In an interview with James McCauley, a grand-nephew of Veuve, the 21-year-old immigrant enlisted in the U.S. Army near the end of the American Civil War. According to one story, he agreed to take the place of a wealthy man wanting to avoid the draft. Veuve served in a German-speaking division of volunteer troops and later participated in General William T. Sherman's March to the Sea campaign from April to May 1865. It was during this time that Veuve was attacked by a Confederate cavalryman and sustained a head wound from a sabre. Historians have been unable to verify these claims via the National Archives and Records Administration given that the state regiment that Veuve served with is not known.

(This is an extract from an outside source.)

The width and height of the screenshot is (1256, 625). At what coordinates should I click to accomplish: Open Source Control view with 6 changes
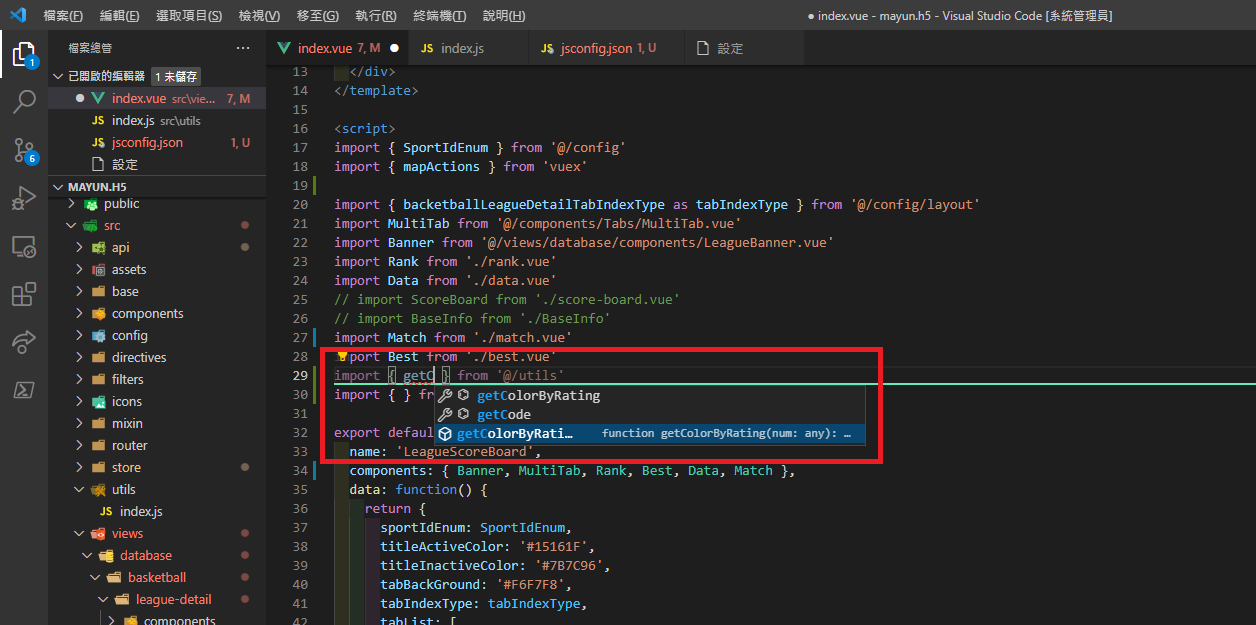click(x=24, y=151)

===Service on the frontier===
His post-Civil War career, however, was well documented. A year after leaving volunteer service, Veuve enlisted in the Regular Army in Cincinnati, Ohio and became a member of the 16th U.S. Infantry Regiment. His 3-year enlistment term lasted from October 17, 1866, to 1869, and reenlisted at Jackson Barracks, Louisiana on December 17, 1869. During the next five years, Veuve served with the 4th U.S. Cavalry for frontier duty in the Indian Territory, West Texas and Kansas. He became a skilled scout and learned Spanish. He was also appointed a farrier during his time with the 4th Cavalry and was responsible for the shoeing and general care of the regiment's horses.

It was at the end of his second tour of duty that took part in campaigns against the Plains Indians in the Texas frontier during the early 1870s. On November 3, 1874, Veuve fought against the Kiowa and Comanche in the Staked Plains. In the midst of battle, he became separated from his company and was attacked by an Indian whom he defeated in hand-to-hand combat. Veuve was one of several men cited for bravery in this engagement and, on October 13, 1875, received the Medal of Honor for the "gallant manner in which he faced a desperate Indian".

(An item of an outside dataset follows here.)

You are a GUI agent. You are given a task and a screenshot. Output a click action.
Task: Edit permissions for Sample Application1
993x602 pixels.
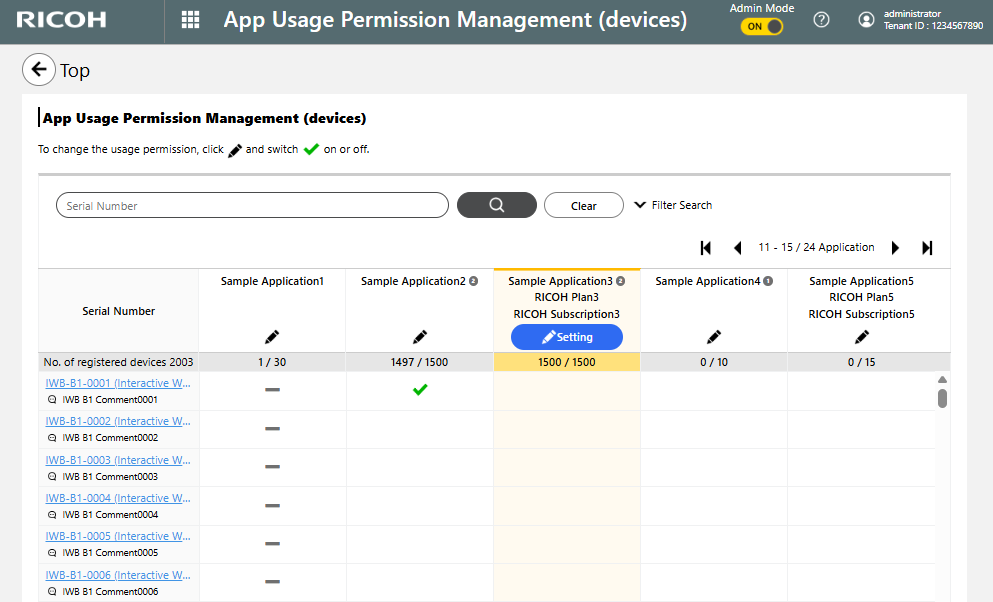pos(272,337)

===Retirement and later years===
Discharged at the end of the year, Veuve reenlisted for another 5-year term at Jackson Barracks on January 16, 1875, and was assigned to the 3rd U.S. Infantry Regiment. Almost three years later, he had become a sergeant and was among the first soldiers to be stationed at Fort Missoula in the Montana Territory arriving by wagon train on November 14, 1875. He served as the fort's quartermaster for several years. On January 22, 1880, he married 34-year-old Anna McCarty a week after leaving military service. The two had met in Missoula while McCarty, originally from County Cork, Ireland, was visiting her sister Margaret. She had previously lived in Washington, D.C. but decided to permanently settle in the area following her marriage. Though retired, Veuve was contracted by the fort's quartermaster department to haul wood to Fort Missoula. He lived with his wife and daughter, Alina Brisbin, at their East Pine Street residence until his death on June 17, 1916, at age 73. Buried at Missoula Cemetery, the arrangements of his funeral were handled by the Marsh Funeral Home and the Independent Order of Odd Fellows.

In 1957, the US Army Reserve Center in Missoula was named for and dedicated to Veuve. Shortly before Memorial Day in 2006, a new bronze plaque was placed on his grave replacing the standard government issue headstone and recognized Veuve as an MOH recipient.

==Medal of Honor citation==
Rank and organization: Farrier, Company A, 4th U.S. Cavalry. Place and date: At Staked Plains, Tex., 3 November 1874. Entered service at: ------. Birth: Switzerland. Date of issue: 13 October 1875.

Citation:

Gallant manner in which he faced a desperate Indian.